도 2a 및 2b는 본 발명의 일 실시예에 따른 보안 관리 장치의 구성을 예시적으로 도시한 도면이고, 도 3a 내지 3c는 모니터링 장비와 다수의 기기 간의 연결을 예시적으로 도시한 도면이며, 도 4a 및 4b는 본 발명의 일 실시예에 따른 보안 관리 장치가 모니터링 장비와 연결되는 구성을 예시적으로 도시한 도면이다.
도 2a를 먼저 참조하면, 본 발명의 일 실시예에 따른 보안 관리 장치(100)는 모니터링 장비와 전기적으로 연결되는 접속부(110), 모니터링 장비에서의 태스크를 감시하는 감시부(120) 및 감시부가 감시한 결과를 기초로 상기 태스크를 허용하거나 차단하는 제어부(130)를 포함할 수 있으며, 다만 도 2a에 도시된 구성은 예시적인 것으로 이 중 적어도 하나 이상의 구성요소를 포함하지 않거나 또는 언급하지 않은 다른 구성요소를 더 포함할 수도 있다. 아울러, 이러한 보안 관리 장치(100)는 적어도 일부의 소프트웨어와 하드웨어의 하이브리드 구현 방식에 의하여, 프로세서 및 프로세서에 의해 실행되는 명령어들을 저장하는 메모리를 포함하는 전자 디바이스 또는 컴퓨터 프로그램에 의해 선택적으로 활성화 또는 재구성되는 프로그래밍 가능한 머신(machine)상에서 구현될 수 있다.
여기서, 본 발명의 일 실시예에 따른 보안 관리 장치(100)는 도 1에 도시된 홈 네트워크 시스템(40)의 적어도 하나의 세대(50)에 설치된 모니터링 장비(52) 각각에 적용되는 것을 전제로 설명하기로 한다. 이에, 이하에서는 먼저 도 1에 대하여 보다 자세하게 살펴보기로 하되, 본 명세서에서는 적어도 하나 이상의 '세대'를 포함하는 '홈' 네트워크 시스템이라고 지칭하고 있으나 본 발명의 사상이 단순히 '홈'이나 '세대'에 적용되는 것으로 한정되는 것은 아니다. 즉, 본 발명의 실시예에 따라서는 예를 들면 오피스텔, 사무실이나 IBS 등과 같이 공동 주거(거주) 공간에 적용될 수도 있다.

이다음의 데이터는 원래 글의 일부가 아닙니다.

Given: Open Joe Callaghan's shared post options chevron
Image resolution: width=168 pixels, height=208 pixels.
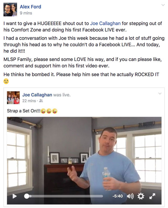Looking at the screenshot, I should tap(160, 94).
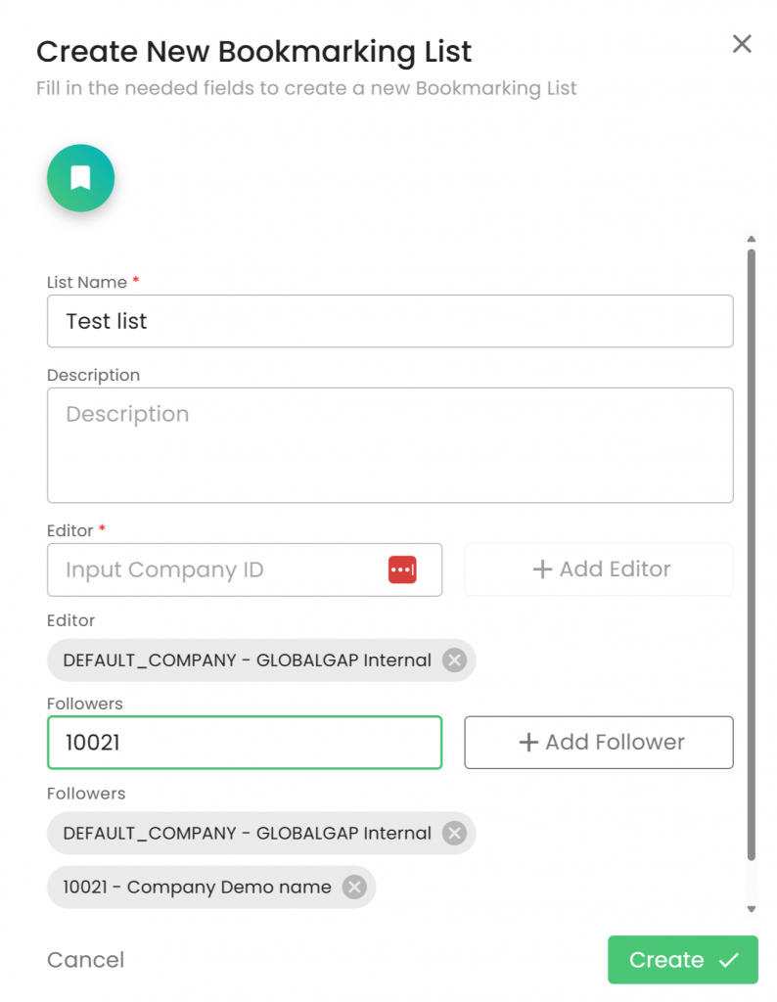
Task: Focus the Followers field containing 10021
Action: 245,743
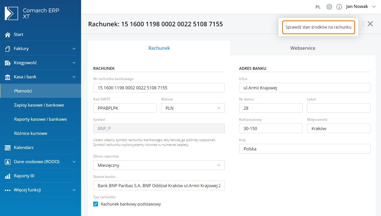This screenshot has width=381, height=216.
Task: Click the Kasa i bank building icon
Action: point(8,77)
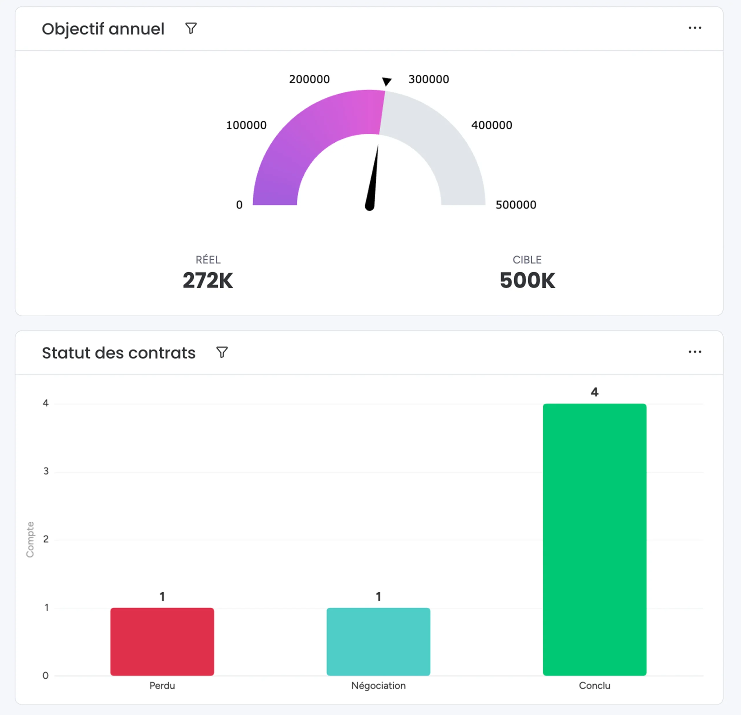Image resolution: width=741 pixels, height=715 pixels.
Task: Open the filter on Statut des contrats widget
Action: pyautogui.click(x=222, y=352)
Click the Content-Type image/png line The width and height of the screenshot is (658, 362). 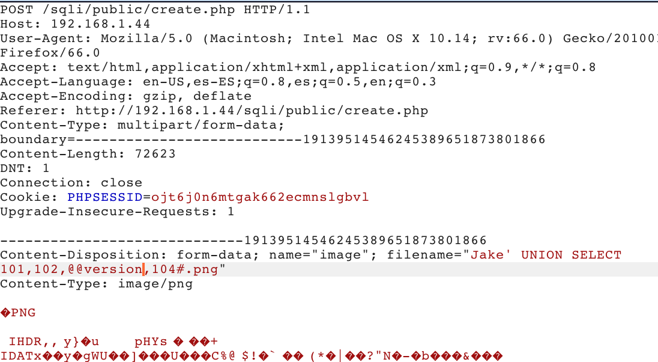pos(96,284)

도 1을 참조하면, 공용 서버부(30)는 적어도 하나의 세대(50)에 포함된 모니터링 장비(52)를 관리하는 장치이며, 예를 들면 데스크탑이나 서버 등일 수 있고, 네트워크(20)를 통해 외부(10)와 연결될 수 있다.
이러한 공용 서버부(30)는 홈 네트워크 시스템(40)에 포함된 적어도 하나 이상의 세대(50) 내의 모니터링 장비(52)와 연결되는 구조일 수 있다. 이 때, 모니터링 장비(52)와 공용 서버부(30)와의 연결에 있어서 모니터링 장비(52)는 도 1에 도시된 것과 같이 공용 서버부(30)와 직접 연결되거나 또는 이와 달리 도 1에는 도시되지 않았지만 별도의 연결 구성(예를 들면, 게이트웨이(gateway))을 통해 공용 서버부(30)와 연결될 수도 있다.

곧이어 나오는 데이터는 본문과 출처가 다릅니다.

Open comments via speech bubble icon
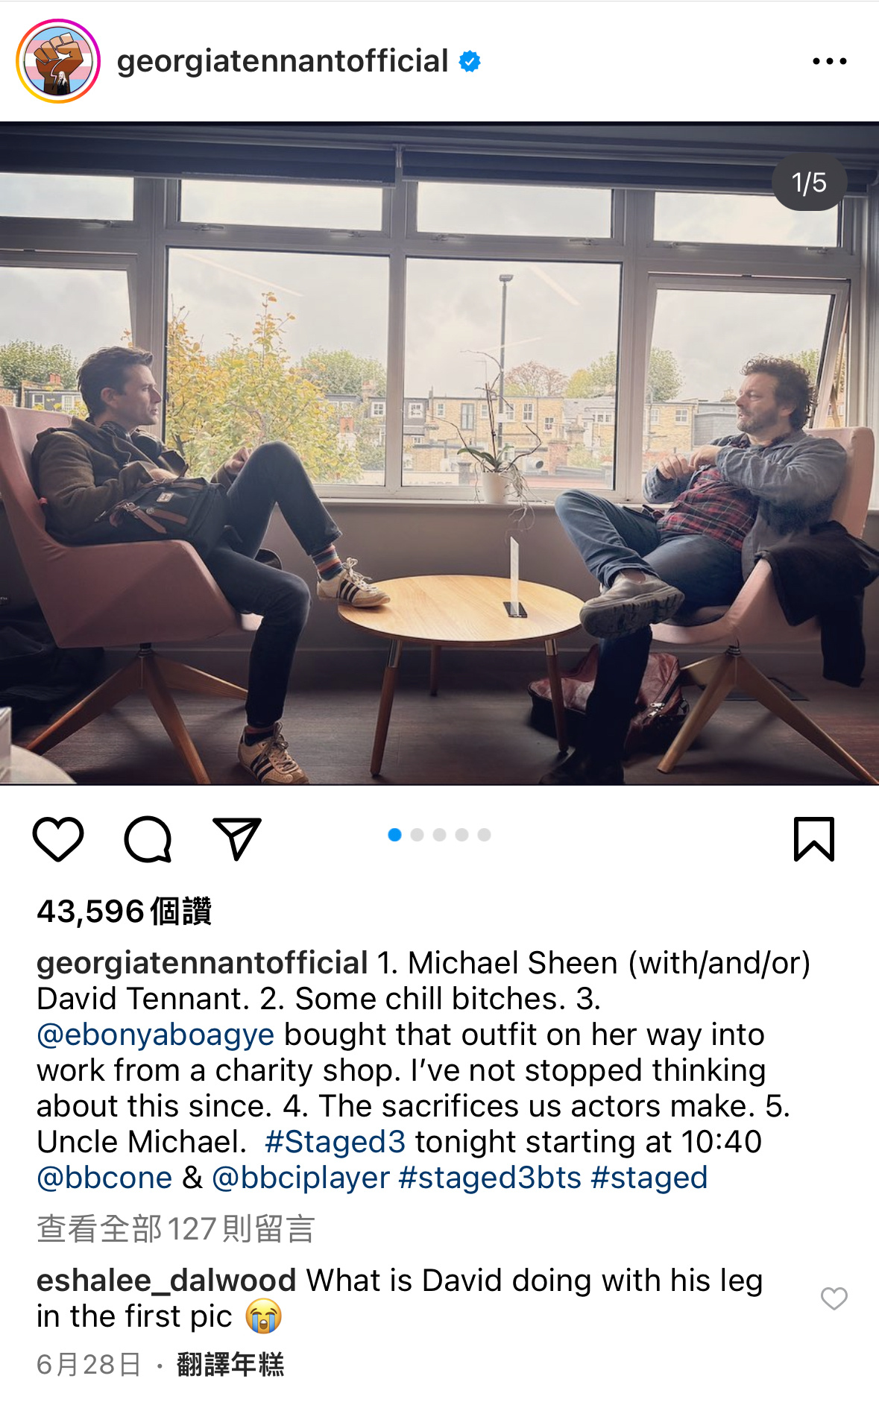Viewport: 879px width, 1405px height. click(x=148, y=839)

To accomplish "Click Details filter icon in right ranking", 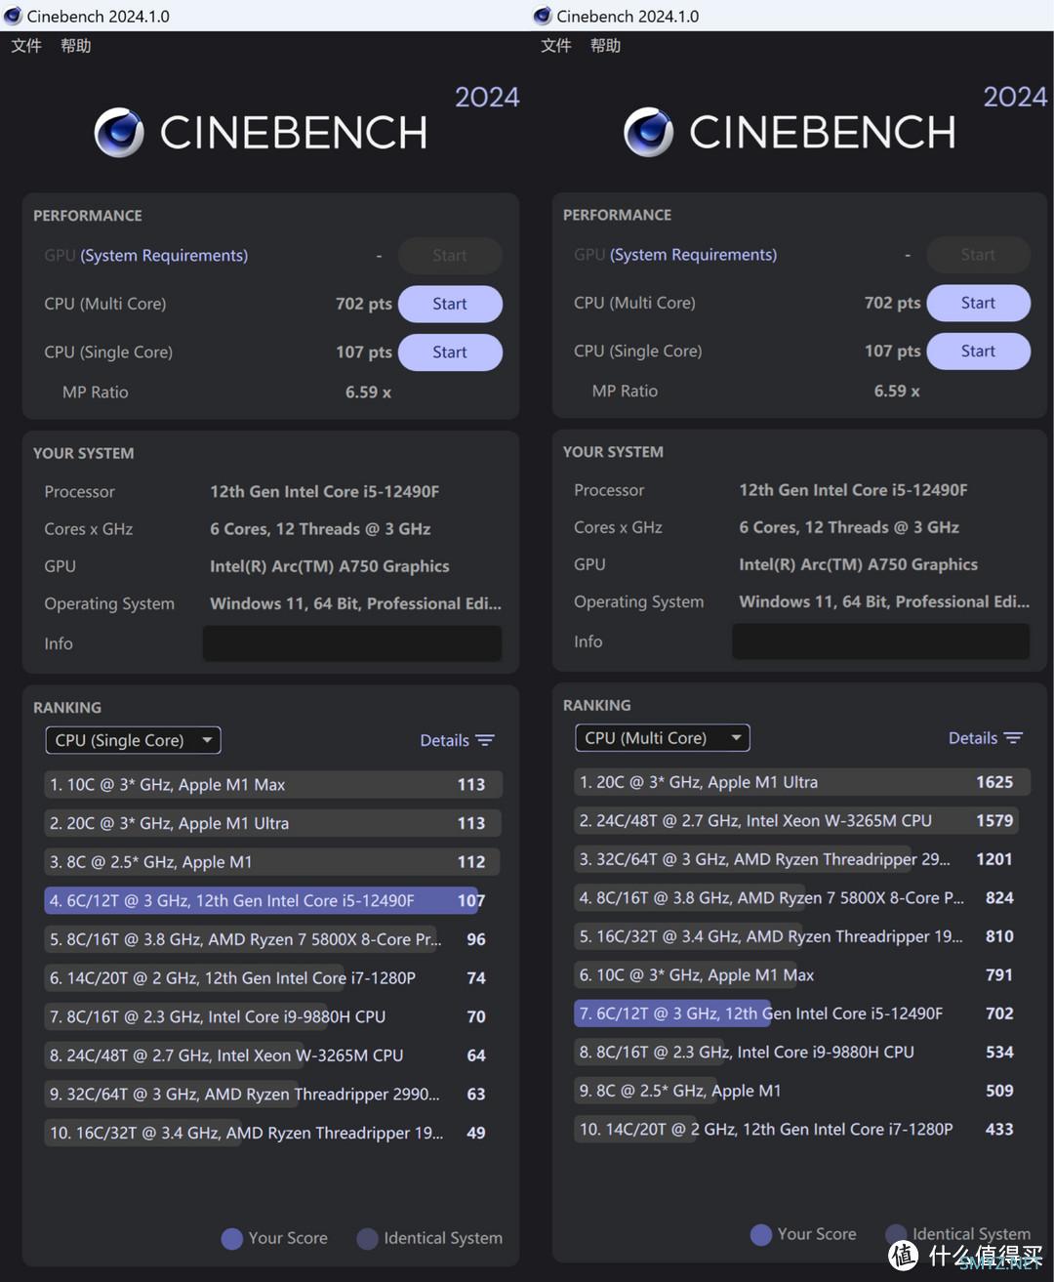I will point(1013,738).
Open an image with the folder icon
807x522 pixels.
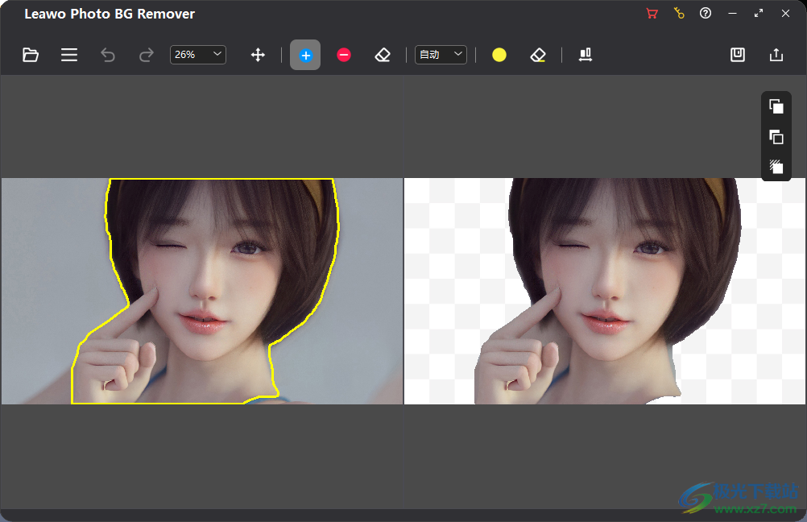(x=31, y=55)
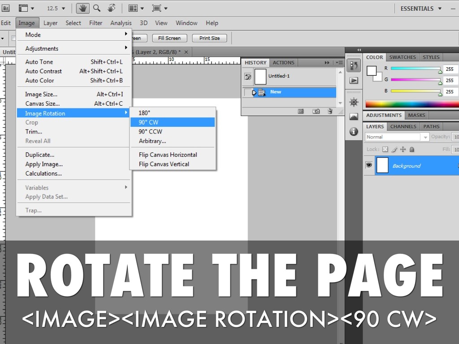Open the Navigator panel ship-wheel icon
Image resolution: width=459 pixels, height=344 pixels.
point(354,102)
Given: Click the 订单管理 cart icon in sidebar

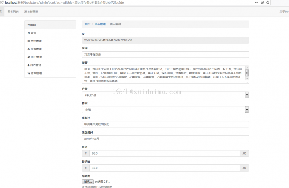Looking at the screenshot, I should click(x=29, y=73).
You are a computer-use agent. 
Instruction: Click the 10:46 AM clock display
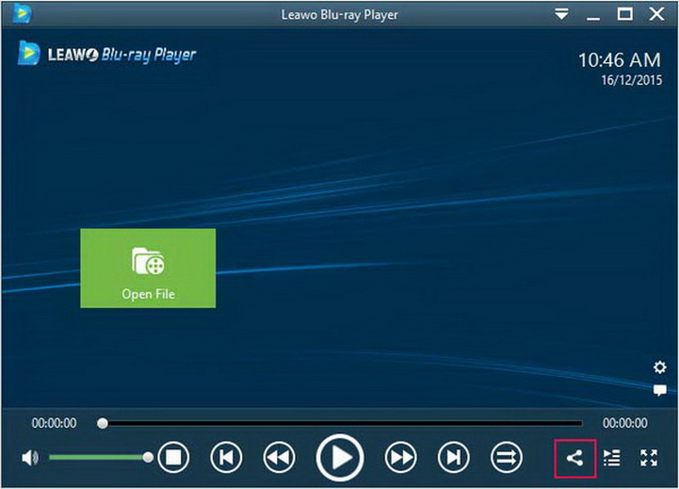[619, 60]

각 세대(50)에 포함된 모니터링 장비(52)는 도 1에는 도시되지 않았지만 다수의 기기와 연결된다. 다수의 기기는 예를 들면 도어락, 조명 또는 가스, TV, 냉장고, 에어컨, 카메라와 같은 촬영 수단, 마이크와 같은 음성 입력 수단 등의 다양한 전자 제품이나 전자 기기 등을 포함할 수 있으며, 이러한 전자 제품이나 전자 기기는 IP 기반의 통신 방식을 지원하거나 기타 유선/무선 기반의 통신을 지원할 수 있다. 이하에서는 이러한 다수의 기기와 모니터링 장비 간의 연결 방식에 대하여 도 3a 내지 3c를 참고하여 살펴보기로 한다.

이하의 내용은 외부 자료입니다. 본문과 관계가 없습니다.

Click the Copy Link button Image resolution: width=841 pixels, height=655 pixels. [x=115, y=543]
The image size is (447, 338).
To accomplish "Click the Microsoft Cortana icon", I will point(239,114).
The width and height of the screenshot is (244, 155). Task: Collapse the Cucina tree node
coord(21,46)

도 3a를 참조하면, 다수의 기기 중 제1 기기(53)는 게이트웨이부(70)를 통해서 모니터링 장비(52)에 연결될 수 있으며, 다수의 기기 중 제2 기기(55)는 게이트웨이부(70)를 통하지 않고 모니터링 장비(52)에 직접 연결될 수 있다. 게이트웨이부(70)는 다수의 장비가 지원하는 통신 방식에 상관없이(예를 들면, RS-232, RS-485, RF, TCP/IP, 블루투스, NFC 등) 이러한 다수의 장비가 모니터링 장비(52)에 연결되도록 하는 인터페이스를 제공할 수 있으며 다만 이러한 게이트웨이부(70)의 구성 및 기능은 이미 공지된 것이므로 이에 관한 자세한 설명은 생략하기로 한다.
이 때, 도 3a 도시된 것과 같이 이러한 게이트웨이부(70)는 모니터링 장비(52) 내에 포함되도록 구현될 수 있으며 이와 달리 도 3b에 도시된 것과 같이 모니터링 장비(52) 외부에 별도로 구현될 수도 있다. 뿐만 아니라, 도 3c에 도시된 것과 같이 모니터링 장비(52) 내에 포함되도록 구현되면서(게이트웨이부 #1(70)) 동시에 모니터링 장비(52) 외부에 별도로 구현될 수도 있음(게이트웨이부 #2(71))은 물론이다.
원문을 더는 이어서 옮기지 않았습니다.